»Workingman's Death«

Michael Glawoggers Dokumenarfilm mit ausgeprägtem Erzählcharakter lotet die körperlichen und seelischen Grenzen eines in schwerster Arbeit fristenden menschlichen Daseins aus.

Aufgetischt als Aneinanderreihung der fünf Episoden Helden, Geister, Löwen, Brüder und Zukunft mit einem abschließenden Epilog lebt die Doku von unerbittlichen, schaudrigen, ungeschminkt puren Bildern einer geduldigen Kamera, die dem Kinobesucher eine mehr als unmenschliche Arbeits- bzw. Lebenswelt auf dem Silbertablett der Leinwand serviert. Ausgedehnt verharrende, statische, zehrende Bilder – auf das Wesentliche, nämlich die Ausreizung körperlicher Anstrengung ins Unermessliche, fokussiert – ziehen den Zuschauer in unangenehmen Bann und lassen selbst den weichsten Kinosessel unbequem werden.

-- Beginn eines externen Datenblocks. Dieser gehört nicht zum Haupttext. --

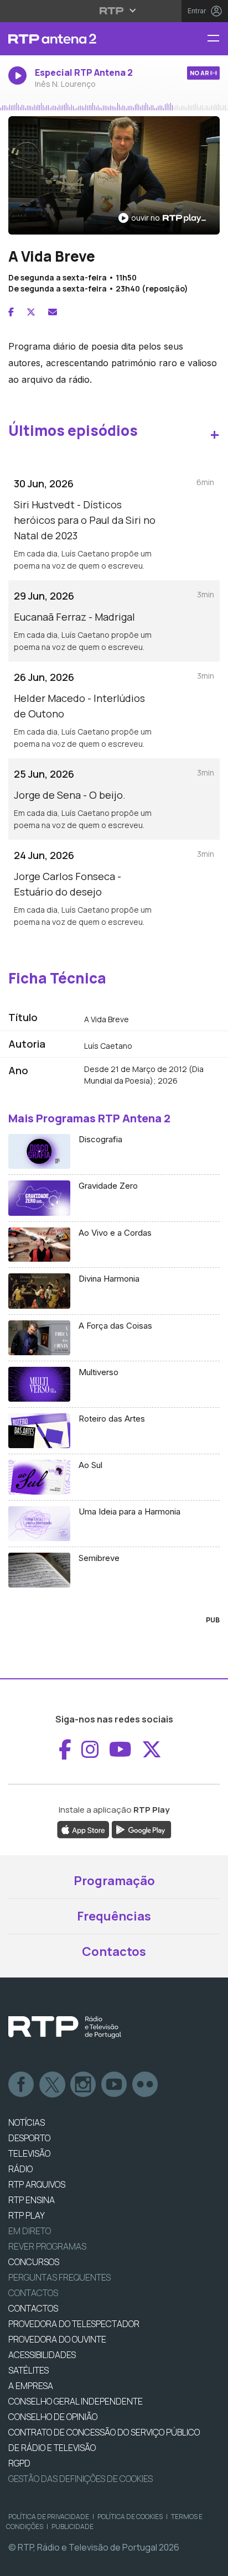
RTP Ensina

Was uns beim Zähneknirschen auslösenden Anblick von Menschenkörpern in Hitze, Kälte, Dunkelheit und Todesnähe nicht vorenthalten wird, sind die kleinen schönen Geschichten, Rituale, Träume, die diesen Menschen Hoffnung und ihrem Leben Freude und Sinn verleihen. Der Raum für ihre Geschichten hat sie zu beinahe stolzen Protagonisten gemacht. Wer arbeitet, nur um zu überleben, erträgt den Schmerz mit einem längeren Atem. Das Ende bildet ein Epilog, der meines Erachtens ein wenig aufgesetzt wirkt, eine vergleichende Aussage treffen will, die dann eher im Hals stecken bleibt. Die Stimmung bricht leider etwas unglücklich zusammen und der Eindruck jener Bilder von zuvor, die allesamt für sich sprechen und keiner Worte mehr bedürfen, ist meines Erachtens beinah in Gefahr zu verblassen. Weniger wäre mehr gewesen.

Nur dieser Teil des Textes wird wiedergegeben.